__TASK PROMPT__. Repeat everything from the start of the rows down to the line containing "I want to click", including that line. Leave the pictures out of your answer.

___ ENTRIES PROVIDED

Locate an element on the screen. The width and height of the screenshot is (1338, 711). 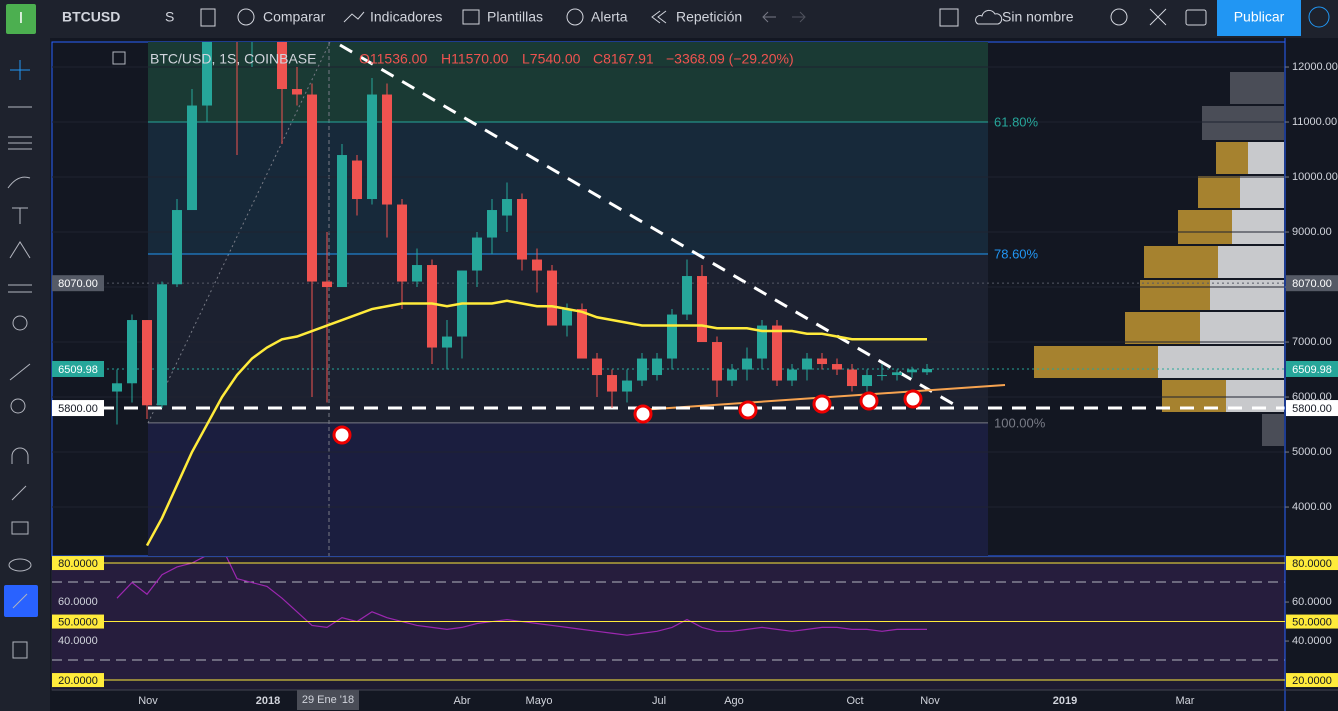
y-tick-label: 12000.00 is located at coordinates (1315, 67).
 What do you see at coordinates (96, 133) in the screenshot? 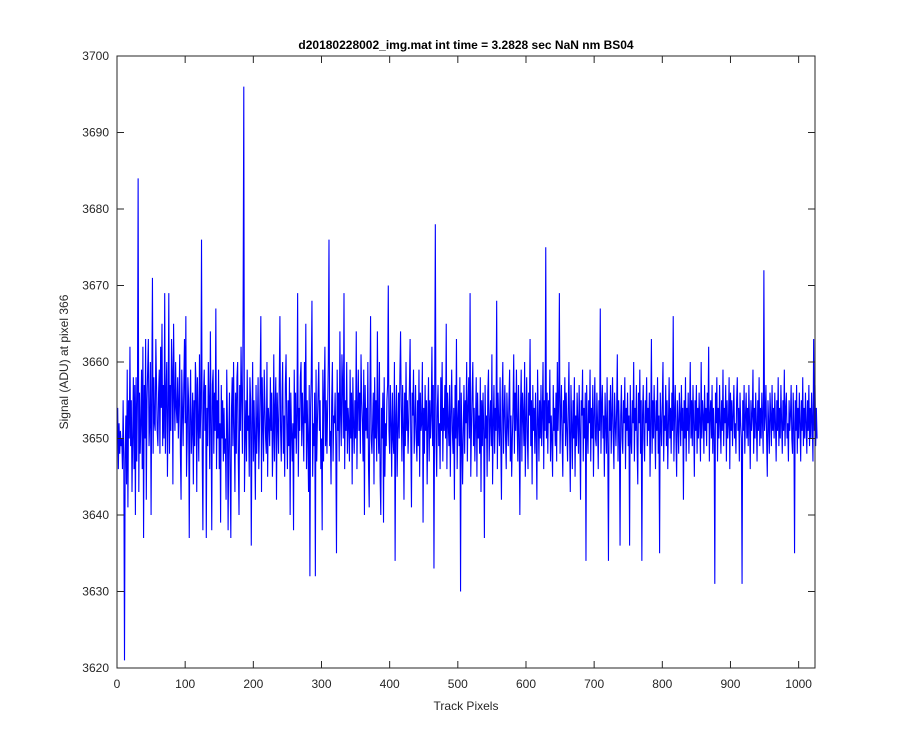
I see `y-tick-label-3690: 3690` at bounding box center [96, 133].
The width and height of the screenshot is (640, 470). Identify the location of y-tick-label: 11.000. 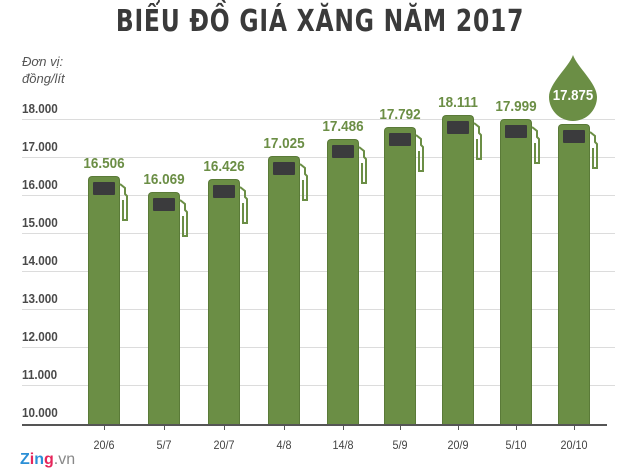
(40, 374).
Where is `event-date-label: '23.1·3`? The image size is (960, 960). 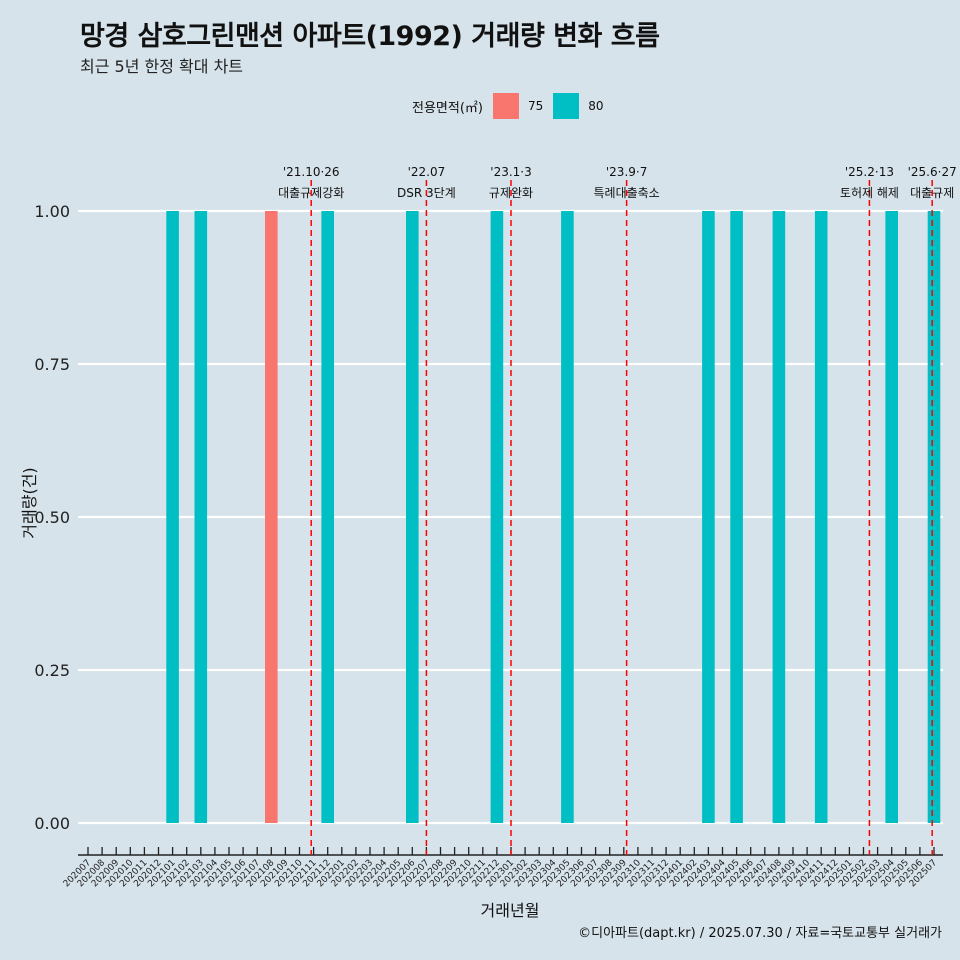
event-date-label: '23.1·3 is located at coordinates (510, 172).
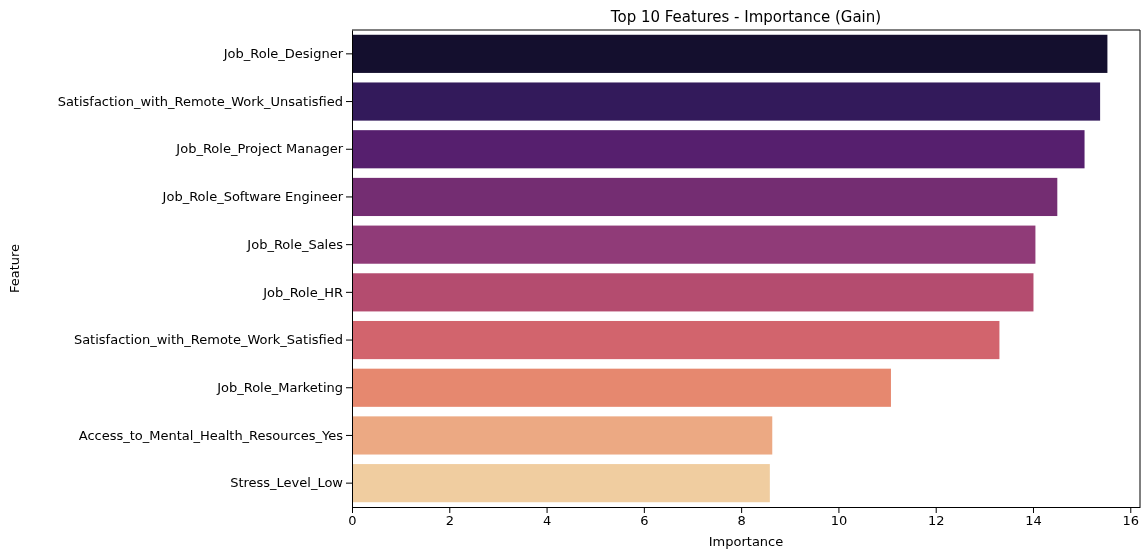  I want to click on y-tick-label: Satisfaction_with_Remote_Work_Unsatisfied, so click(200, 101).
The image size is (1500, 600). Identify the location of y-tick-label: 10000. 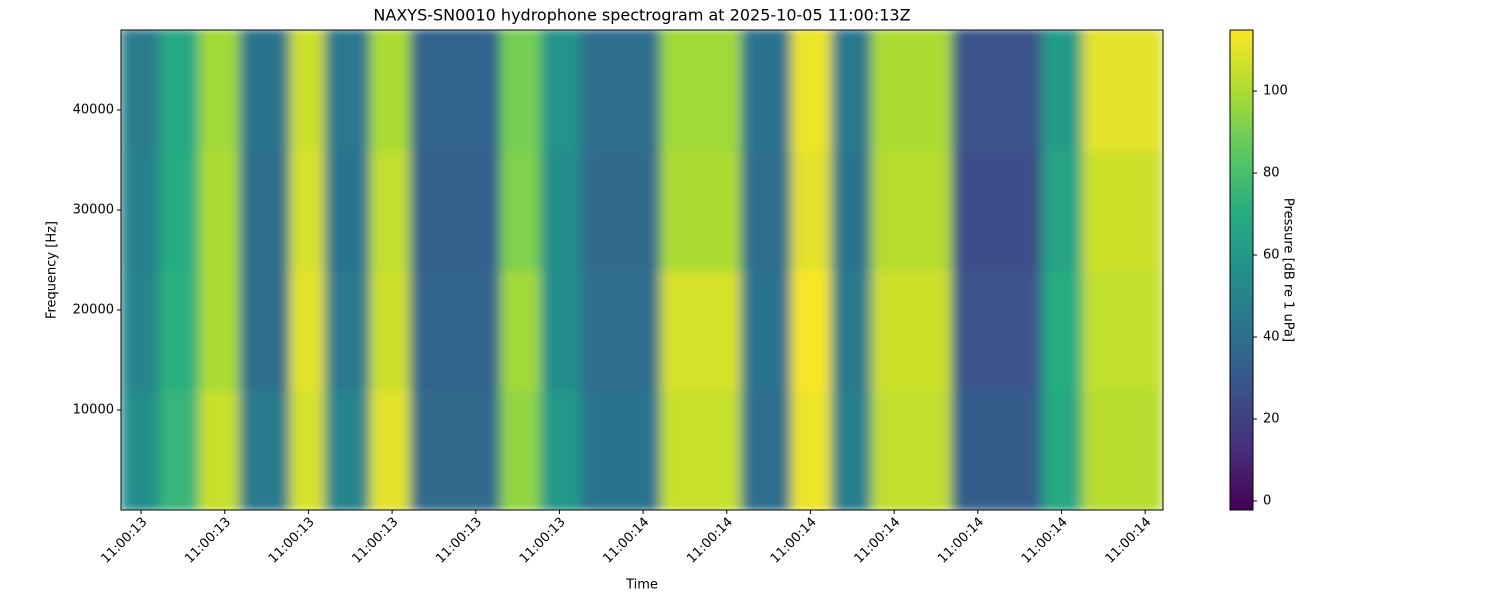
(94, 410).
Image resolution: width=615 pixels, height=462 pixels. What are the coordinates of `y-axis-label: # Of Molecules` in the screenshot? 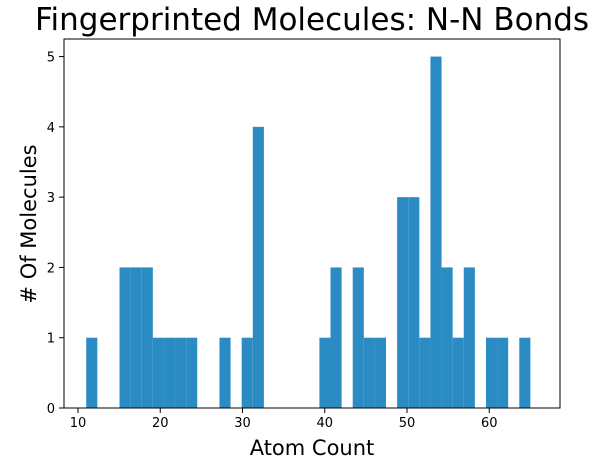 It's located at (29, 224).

______

__ANSWER TO THE PROBLEM__.
Locate an element on the screen. The width and height of the screenshot is (1338, 711). 
y-tick-label: 12000.00 is located at coordinates (1315, 67).
 What do you see at coordinates (96, 133) in the screenshot? 
I see `y-tick-label-3690: 3690` at bounding box center [96, 133].
The width and height of the screenshot is (640, 470). Identify the location of y-tick-label: 11.000. 
(40, 374).
Where is `event-date-label: '23.1·3`? The image size is (960, 960). 
event-date-label: '23.1·3 is located at coordinates (510, 172).
  I want to click on y-tick-label: Satisfaction_with_Remote_Work_Unsatisfied, so click(200, 101).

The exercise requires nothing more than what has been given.